Kodi Community Forum
Efficient music artist scraping - Printable Version

+- Kodi Community Forum (https://forum.kodi.tv)
+-- Forum: Development (https://forum.kodi.tv/forumdisplay.php?fid=32)
+--- Forum: Kodi Application (https://forum.kodi.tv/forumdisplay.php?fid=93)
+--- Thread: Efficient music artist scraping (/showthread.php?tid=264719)

Pages: 1 2 3 4


Efficient music artist scraping - DaveBlake - 2016-03-17

For more efficient artist scraping I think we need to be more selective over which artists we search the online databases for. There has been previous discussion over better targeting, selecting the appropriate online database for the kind of music etc., but this is more fundamental.

Doing some testing with music library containing a single album I noticed that scraping artist info was only returning 3 out of 10 artists. They all had mbid and were in TADB, but any scraping session would result in lots of 503 errors and just a random 3 artists being found. It dawned on me that scraper resources are finite, and Kodi demanding info for artists would be best to focus on the artists users want info for the most.

Currently the user can either manually scrape one artist at a time, manually query information for all artists, or automatically query all (new) artists when the library is updated.

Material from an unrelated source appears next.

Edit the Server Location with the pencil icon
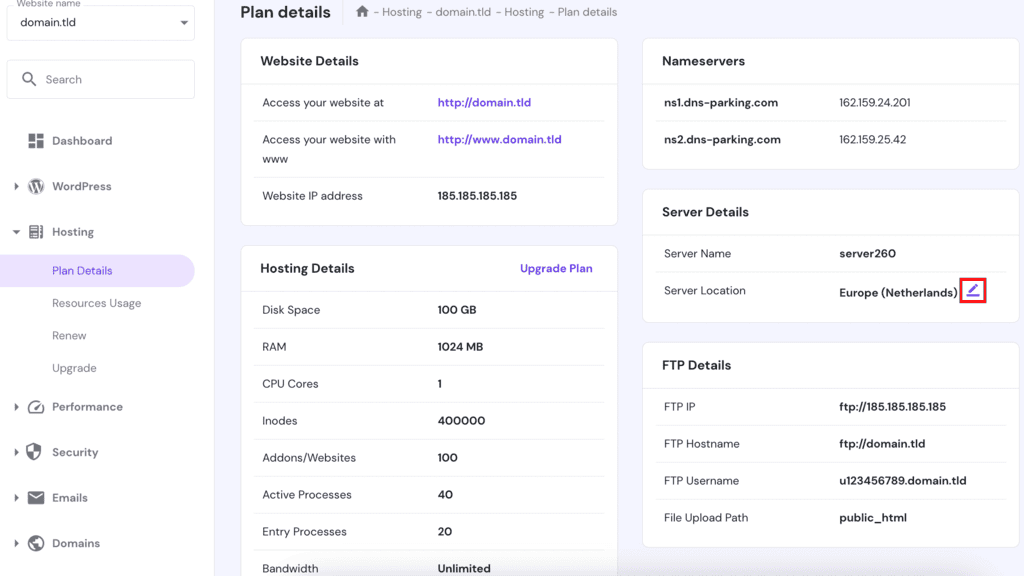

All artists really is all, so even if the user has albumartistonly flag set and never sees those artists that do not have albums, the scraper will have attempted to get metadata for them - what a waste of time, and a lot of unnecessary online queries.

The situation is even worse without mbids, the song artists will probably include combined names e.g. artist1 feat. artist2, attempting to find them online is also futile.

At very least if the albumartistonly flag is set then only album artists should be scraped?

More radically how about letting the user select what artists get scraped using smart playlist rules?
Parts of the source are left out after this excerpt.